Wednesday, March 9, 2011 - 11:38am

Professor David Harris told the Pittsburgh Post-Gazette that camera systems installed in police cars can have a strong effect in law enforcement, particularly when positioned to collect evidence.  For example, officers often position DWI suspects in front of the cameras during sobriety tests.  The resulting recordings can be powerfully persuasive.  "There's nothing like the evidence being on film like that.  All the prosecution has to do is turn on the tape and it's over." Link

Sunday, March 6, 2011 - 9:29pm

Visiting Professor Sheila Velez Martinez, quoted in the Trinidad and Tobago Guardian, discussed the granting of asylum claims in the U.S. for LGBT individuals persecuted in Carribean nations.  Professor Velez Martinez said that such claims may arise because of a lack of access to adequate anti-discrimination legislation in the Caribbean, sometimes resulting in discrimination and outright violence.  She attributed this to “the stigma and discrimination against all homosexual acts, gays, lesbians, transgenders and ‘all sexuals’ in Caribbean societies" resulting from "a longstanding heteronormative culture." Link

Sunday, March 6, 2011 - 9:16pm

Professor John Burkoff told WTAE-TV that the allegedly forged documents that caused a mistrial in the political corruption case against State Sen. Jane Orie could have grave consequences for the defense in the case, and for Senator Orie herself.  Burkoff compared the situation to the Watergate scandal, in which the attempt to cover up the initial crime led to Richard Nixon's downfall. As in Watergate, according to Professor Burkoff, "you have a criminal problem and the possible cover-up becomes as bad or worse than the crime itself." Link

Sunday, March 6, 2011 - 9:09pm

Professor David Harris discussed the use of arrest warrants in last week's raids on gang members on Pittsburgh's North Side.

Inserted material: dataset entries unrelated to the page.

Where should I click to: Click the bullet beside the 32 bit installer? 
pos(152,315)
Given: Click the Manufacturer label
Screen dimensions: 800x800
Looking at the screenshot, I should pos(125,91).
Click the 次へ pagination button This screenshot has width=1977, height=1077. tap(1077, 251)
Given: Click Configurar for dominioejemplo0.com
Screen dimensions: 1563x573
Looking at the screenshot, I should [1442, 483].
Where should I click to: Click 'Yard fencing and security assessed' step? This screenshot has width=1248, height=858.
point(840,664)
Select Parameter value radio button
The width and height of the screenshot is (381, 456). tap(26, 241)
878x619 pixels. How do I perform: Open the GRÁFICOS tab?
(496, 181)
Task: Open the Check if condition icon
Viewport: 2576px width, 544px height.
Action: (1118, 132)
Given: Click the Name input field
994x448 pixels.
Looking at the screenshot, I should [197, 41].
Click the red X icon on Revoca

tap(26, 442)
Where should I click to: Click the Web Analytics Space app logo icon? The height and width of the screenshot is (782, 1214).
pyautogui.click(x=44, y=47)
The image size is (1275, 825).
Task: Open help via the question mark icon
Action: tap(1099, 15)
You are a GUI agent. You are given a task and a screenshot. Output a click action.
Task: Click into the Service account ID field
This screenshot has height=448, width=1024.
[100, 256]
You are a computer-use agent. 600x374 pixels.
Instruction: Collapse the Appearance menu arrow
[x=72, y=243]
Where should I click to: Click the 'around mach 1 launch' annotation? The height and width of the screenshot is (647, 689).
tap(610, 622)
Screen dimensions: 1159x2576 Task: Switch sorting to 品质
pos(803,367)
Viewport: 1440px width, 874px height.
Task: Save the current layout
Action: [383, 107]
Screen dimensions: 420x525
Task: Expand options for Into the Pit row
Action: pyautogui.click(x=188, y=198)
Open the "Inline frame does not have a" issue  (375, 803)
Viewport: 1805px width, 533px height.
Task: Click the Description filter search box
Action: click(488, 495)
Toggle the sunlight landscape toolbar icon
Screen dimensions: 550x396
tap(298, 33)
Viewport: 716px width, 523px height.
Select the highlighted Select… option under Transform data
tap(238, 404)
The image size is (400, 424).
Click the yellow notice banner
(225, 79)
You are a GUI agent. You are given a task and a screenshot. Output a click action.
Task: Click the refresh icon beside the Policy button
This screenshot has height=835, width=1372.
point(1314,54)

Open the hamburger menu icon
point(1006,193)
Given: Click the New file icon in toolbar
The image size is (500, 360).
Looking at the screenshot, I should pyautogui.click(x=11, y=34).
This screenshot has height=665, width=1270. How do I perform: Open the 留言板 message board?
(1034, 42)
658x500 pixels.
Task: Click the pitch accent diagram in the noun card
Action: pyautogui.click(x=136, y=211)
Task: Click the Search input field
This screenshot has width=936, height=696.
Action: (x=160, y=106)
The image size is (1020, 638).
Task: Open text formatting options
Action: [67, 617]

In the course of executing one of the warrants, FBI agents raided a house formerly occupied by the wanted suspect which now houses an unrelated family. Professor Harris pointed out that arrests warrants can only be used to raid a residence at which police have probably cause to believe the suspect lives. "Otherwise, a warrant for anyone could allow you to go anywhere that person could be." Link

Friday, March 4, 2011 - 9:23am

Professor John Burkoff told the Pittsburgh Tribune-Review that the mistrial in the case of State Sen. Jane Orie because of forged documents submitted by the defense was highly unusual.  The judge called the use of forged documents "despicable" and said a crime had likely been committed.  According to Professor Burkoff, "I've never seen anything like this. I think it's incredible, and it's shocking." Link

Thursday, March 3, 2011 - 10:45pm

Professor Rhonda Wasserman’s article, DOMA and the Happy Family: A Lesson in Irony, was published in a symposium issue of the California Western International Law Journal, 41 Cal. W. Int’l L.J. 275 (2010). The symposium on “DOMA and Issues Concerning Federalism and Interstate Recognition of Same-Sex Relationships,” included articles by Mark Rosen, Gary Simson, Dan Bulfer, Hillel Levin, Michael Solimine, Lynn Wardle, Barbara Cox, Lynn Hogue and Mark Strasser.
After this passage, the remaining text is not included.